◆ **Exercise directions**
Rewrite the items starting at the first line and ending at the line containing "[x=885, y=578]", both included, replacing every "icon" with "button" and changing nothing else. Return only those lines.

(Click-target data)
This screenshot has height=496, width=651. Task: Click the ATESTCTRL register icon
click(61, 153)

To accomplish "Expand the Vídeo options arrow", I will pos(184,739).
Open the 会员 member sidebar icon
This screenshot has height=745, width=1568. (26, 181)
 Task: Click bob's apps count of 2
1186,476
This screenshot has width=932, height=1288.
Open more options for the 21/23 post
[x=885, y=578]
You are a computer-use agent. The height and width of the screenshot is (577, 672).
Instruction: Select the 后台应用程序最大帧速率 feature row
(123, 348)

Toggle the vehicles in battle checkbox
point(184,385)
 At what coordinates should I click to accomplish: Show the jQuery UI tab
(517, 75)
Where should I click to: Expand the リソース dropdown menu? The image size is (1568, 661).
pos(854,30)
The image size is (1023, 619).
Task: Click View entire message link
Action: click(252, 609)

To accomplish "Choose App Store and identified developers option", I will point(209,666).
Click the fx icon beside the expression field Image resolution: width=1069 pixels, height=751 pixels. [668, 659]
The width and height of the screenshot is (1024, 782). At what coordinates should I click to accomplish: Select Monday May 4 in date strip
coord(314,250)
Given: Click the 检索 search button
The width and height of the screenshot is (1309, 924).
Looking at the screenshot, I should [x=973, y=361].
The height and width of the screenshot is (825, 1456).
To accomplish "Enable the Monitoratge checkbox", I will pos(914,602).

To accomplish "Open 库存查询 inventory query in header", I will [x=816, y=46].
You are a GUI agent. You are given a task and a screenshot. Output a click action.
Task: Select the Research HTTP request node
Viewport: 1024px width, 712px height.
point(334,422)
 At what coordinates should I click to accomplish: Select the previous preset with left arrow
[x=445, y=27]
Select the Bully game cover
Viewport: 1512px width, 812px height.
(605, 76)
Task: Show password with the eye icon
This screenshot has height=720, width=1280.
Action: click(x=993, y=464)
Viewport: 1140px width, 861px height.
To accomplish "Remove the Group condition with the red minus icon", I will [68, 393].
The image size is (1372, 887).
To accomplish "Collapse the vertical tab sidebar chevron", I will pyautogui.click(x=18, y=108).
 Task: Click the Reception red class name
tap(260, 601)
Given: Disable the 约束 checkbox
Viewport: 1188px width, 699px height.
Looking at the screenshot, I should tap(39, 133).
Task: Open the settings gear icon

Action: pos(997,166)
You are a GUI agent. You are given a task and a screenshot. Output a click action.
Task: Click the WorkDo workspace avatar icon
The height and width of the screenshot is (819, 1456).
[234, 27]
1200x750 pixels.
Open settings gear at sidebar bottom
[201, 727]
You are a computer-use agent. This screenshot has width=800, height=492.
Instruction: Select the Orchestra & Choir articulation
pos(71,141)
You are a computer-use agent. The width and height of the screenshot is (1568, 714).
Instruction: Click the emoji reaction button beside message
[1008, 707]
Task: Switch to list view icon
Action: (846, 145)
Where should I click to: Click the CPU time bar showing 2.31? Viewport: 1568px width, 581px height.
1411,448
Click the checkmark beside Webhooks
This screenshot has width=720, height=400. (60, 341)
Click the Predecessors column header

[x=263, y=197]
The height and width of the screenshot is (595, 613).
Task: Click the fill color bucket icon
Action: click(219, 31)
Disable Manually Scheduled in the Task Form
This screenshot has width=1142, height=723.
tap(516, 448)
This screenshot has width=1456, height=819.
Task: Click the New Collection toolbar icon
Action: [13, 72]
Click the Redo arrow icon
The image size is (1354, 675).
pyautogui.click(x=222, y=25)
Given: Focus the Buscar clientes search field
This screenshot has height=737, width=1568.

◆ **Solution to the problem**
This screenshot has height=496, width=651. Task: Click the ATESTCTRL register button
click(61, 153)

To accomplish "Expand the Vídeo options arrow", I will pos(184,739).
Open the 会员 member sidebar button
This screenshot has height=745, width=1568. (26, 181)
 Task: Click bob's apps count of 2
1186,476
This screenshot has width=932, height=1288.
Open more options for the 21/23 post
[x=885, y=578]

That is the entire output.